Japan’s greatest film actor was 21 before he set foot in the country that would make him an international star. Toshiro Mifune was born in Manchuria, of Japanese parents, and his first job was helping in the studio of his photographer father.
It was as a photographer, and a Japanese citizen, that he was drafted into the Imperial Japanese Air Force during World War II, serving under the Imperial flag until 1946.
Suddenly Mifune was cast adrift in a country he barely knew. Fluent in both Mandarin and Japanese, he opted to stay in Japan because his parents were dead and he had nowhere else to go. Once again, it was photography that proved the key to the future.
Mifune started work as an assistant cameraman for Toho Productions in 1947, but the striking looking man wouldn’t go unnoticed for long. At an audition for new talent, Toho Productions discovered that its assistant cameraman was even more effective through the lens - and it brought together for the first time Mifune and the man with whom he would have one of the most productive partnerships in the history of film.
Present at that audition was film maker Akira Kurosawa, who watched Mifune act the part of a drunk with growing excitement. “The speed of his movements was such that he said in a single action what took ordinary actors three separate movements to express,” Kurosawa said later.
Even so, Mifune’s first film was not directed by Kurosawa, although the script was written by him. Ginrei No Hate (known in English as Snow Trail) was directed by Senkichi Taniguchi, who saw in the fiery young actor exactly the qualities needed for role of the paranoid bank robber Eijima.
A year later he began his collaboration with Kurosawa with the film Yoidore Tenshi (Drunken Angel), playing the gangster Matsunaga.
Once Mifune’s stunning presence was established on screen, Japanese film goers couldn’t get enough of him. But it was their fifth film together that awoke international attention. Rashomon
took the basic story of a woman raped by a bandit and told it from four different points of view, including the woman’s dead husband. It was one of the most honored foreign films of 1950, winning awards in Britain, Venice and the US. The American Academy of Arts and Sciences created a special category of Best Foreign Film to award it an Oscar.
With Kurosawa’s premier story telling abilities, and Mifune’s ability to create complex, mesmerising screen roles, the pair continued to create stunning cinema until 1965, when they fell out over the filming of Red Beard
. The rift kept them apart for 30 years and ended a legendary collaboration.
But Mifune was well established as one of the world’s great actors by this time. He had played a Mexican Indian in Ismael Rodriguez’ Animas Trujano, studying the part phonetically so he could speak his lines in perfect Spanish.
In 1966 he took on his first English speaking film, Grand Prix, playing a Japanese business man, and the owner of a Formula 1 racing team.
Two years later he appeared in Hell in the Pacific
, playing a marooned Japanese officer to Lee Marvin’s shot down US pilot.
Between these films he starred in five movies and a TV mini series in Japan.

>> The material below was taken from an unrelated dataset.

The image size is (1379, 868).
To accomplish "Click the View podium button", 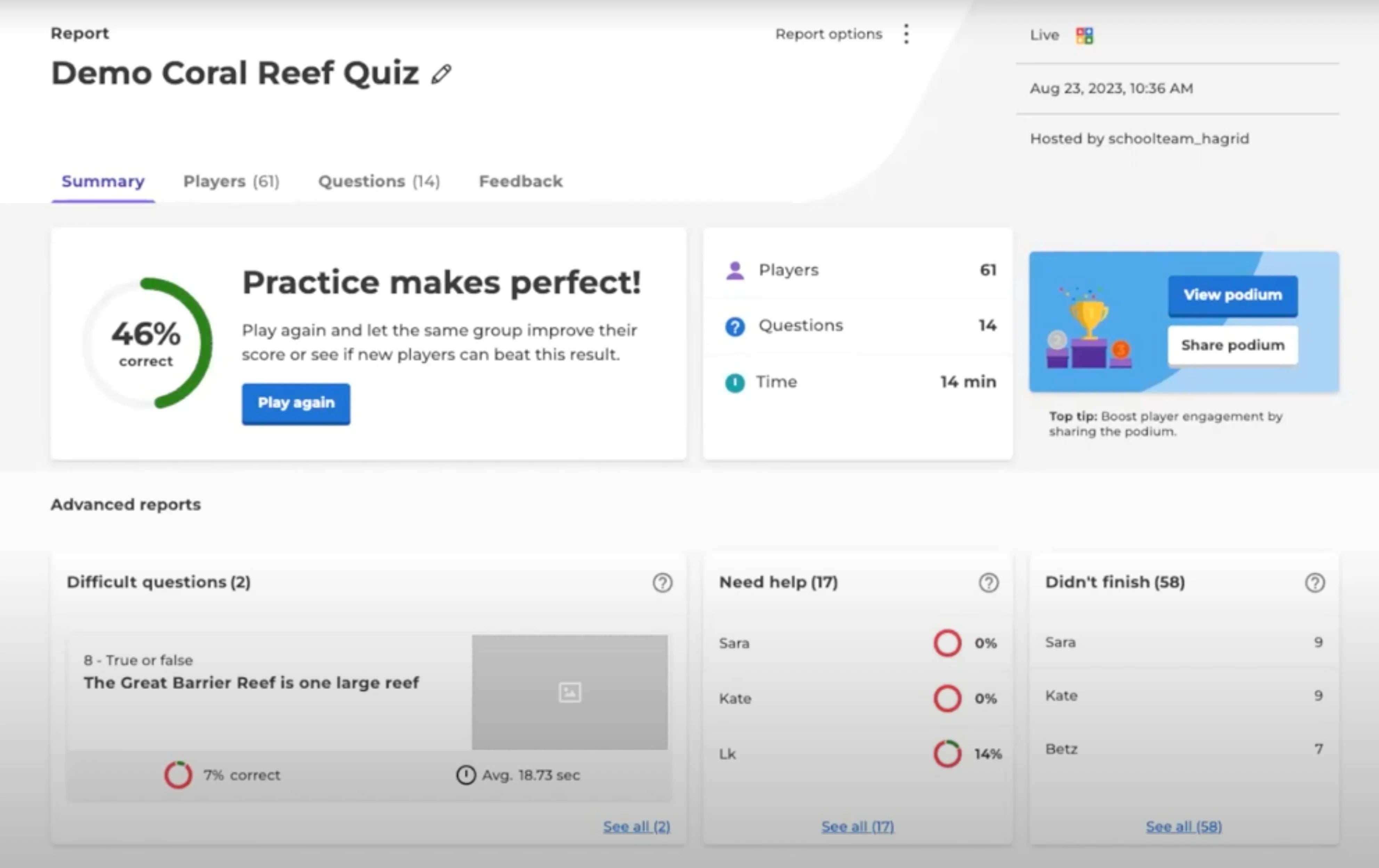I will (x=1232, y=296).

His next international role was as the Japanese Ambassador to Britain with English actor David Niven. Paper Tiger was something of a pot boiler, and Mifune quickly got back into warrior mode with the TV series Ken to Kaze to Komoriuta (The Sword, the Wind, and the Lullaby).
He followed that with the role of Admiral Yamamoto in Midway
, a US WWII epic bristling with stars, including Charlton Heston and Henry Fonda. Heston later wrote that if English were Mifune’s first language, he would put them all out of work.
But even while acknowledging his powerful screen presence, Hollywood never really came to grips with Mifune - he continued working in Japan, making occasional forays into Hollywood, such as the 1980 mini series Shogun in which he played Lord Yoshi Toranaga opposite Richard Chamberlain’s Major John Blackthorne. The series was hugely successful in the west, but a walk in the park for Mifune, who had already played this role many times over.
His best English film role was in Red Sun
with Charles Bronson, when western film goers finally got to see the many layered performance skills of the Japanese star. In his scene with a young Mexican bar girl, Mifune’s humanity shone through. It remains a well deserved favorite with his fans.
Mifune made his last film, Fukai Kawa (Deep River), in 1995. But he was already in poor health, under the care of his wife Sachiko. He had married her in 1950, overcoming the opposition of her parents. The couple had two sons, Shiro and Takeshi. Mifune’s affair with another woman produced a daughter Miko, but Sachiko returned to care for him after he suffered a stroke in 1992.
Her death in 1995 saw Mifune’s physical and mental health fall into a deep decline. he died on December 24, 1997 at the age of 77. He was briefly reconciled with Kurosawa before his death but the two men never regained their old camaraderie.
But his legend lives on, and his children Shiro and Miko continue the acting tradition in Japan.